** Task brief **
Please retype part of the ant stridulation text exactly, beginning at the words "Title: Context dependent" and stopping after "of America. 104:1012-1020.".
*** Source text Section Begins ***
Title: Context dependent stridulatory responses of Leptogenys kitteli (Hymenoptera: Formicidae) to social, prey, and disturbance stimuli

Author
item CHIU, Y - National Central University - Taiwan
item Mankin, Richard
item LIN, C - National Changhua University Of Education

Submitted to: Annals of the Entomological Society of America
Publication Type: Peer Reviewed Journal
Publication Acceptance Date: 6/18/2011
Publication Date: 9/1/2011
Citation: Chiu, Y.K., Mankin, R.W., Lin, C.C. 2011. Context dependent stridulatory responses of Leptogenys kitteli (Hymenoptera: Formicidae) to social, prey, and disturbance stimuli. Annals of the Entomological Society of America. 104:1012-1020.

Interpretive Summary: Ants are important natural enemies of many agricultural pests but much remains to be discovered concerning how they locate prey and communicate amongst themselves. Scientists at the USDA, ARS Center for Medical, Agricultural, and Veterinary Entomology,Gainesville, Florida, National Central University, Jhongli City, Taiwan, and National Changua University of Education, Changua City, Taiwan recorded with inexpensive equipment the communicational stridulations produced by a species of ant and analyzed the signals in relation to behavior. Ant chemical communication has been studied extensively, due to its importance in understanding ant behavior, but the important modulating effects of stridulatory signals on ant behaviors have been recognized only recently. This study quantifies the effects of stridulation and suggests possible uses of artificially produced vibrations for insect control.

Technical Abstract: By increasing the speed of stridulatory movements and the rates of stridulation pulses, individuals and groups of Leptogenys kitteli (Hymenoptera: Formicidae) produce graded stridulatory responses to increasingly excitatory stimuli ranging from social interactions within a nest to prey items placed just outside the nest, and air puffs delivered at the entrance. The occurrence of graded stridulatory responses to stimuli contributes to evidence that stridulation has a significant communicatory role in colony activities of many ant species, even in genera, like Leptogenys, in which a stridulatory organ has not been retained in every species. Implications of stridulatory communication in different behavioral contexts are discussed. A better understanding of how ants produce and interpret vibrations may lead to new methods that to improve attractiveness of baits, or repel ants from electrical equipment housings where opportunistic colonies frequently nest.
*** Source text Section Ends ***
*** Recorded information Section Begins ***
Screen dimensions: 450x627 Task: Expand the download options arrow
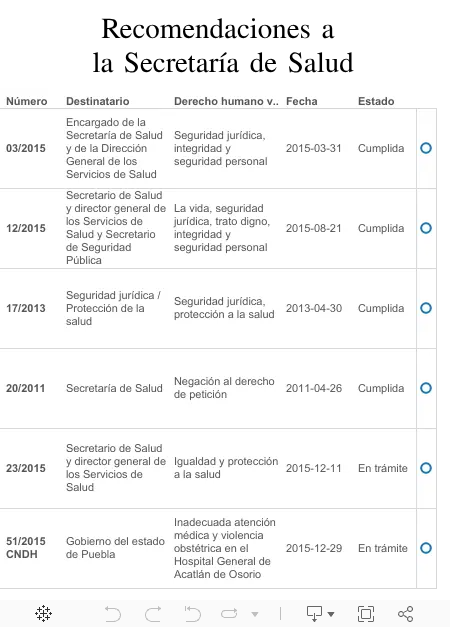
*** Recorded information Section Ends ***
** Answer space **
Title: Context dependent stridulatory responses of Leptogenys kitteli (Hymenoptera: Formicidae) to social, prey, and disturbance stimuli

Author
item CHIU, Y - National Central University - Taiwan
item Mankin, Richard
item LIN, C - National Changhua University Of Education

Submitted to: Annals of the Entomological Society of America
Publication Type: Peer Reviewed Journal
Publication Acceptance Date: 6/18/2011
Publication Date: 9/1/2011
Citation: Chiu, Y.K., Mankin, R.W., Lin, C.C. 2011. Context dependent stridulatory responses of Leptogenys kitteli (Hymenoptera: Formicidae) to social, prey, and disturbance stimuli. Annals of the Entomological Society of America. 104:1012-1020.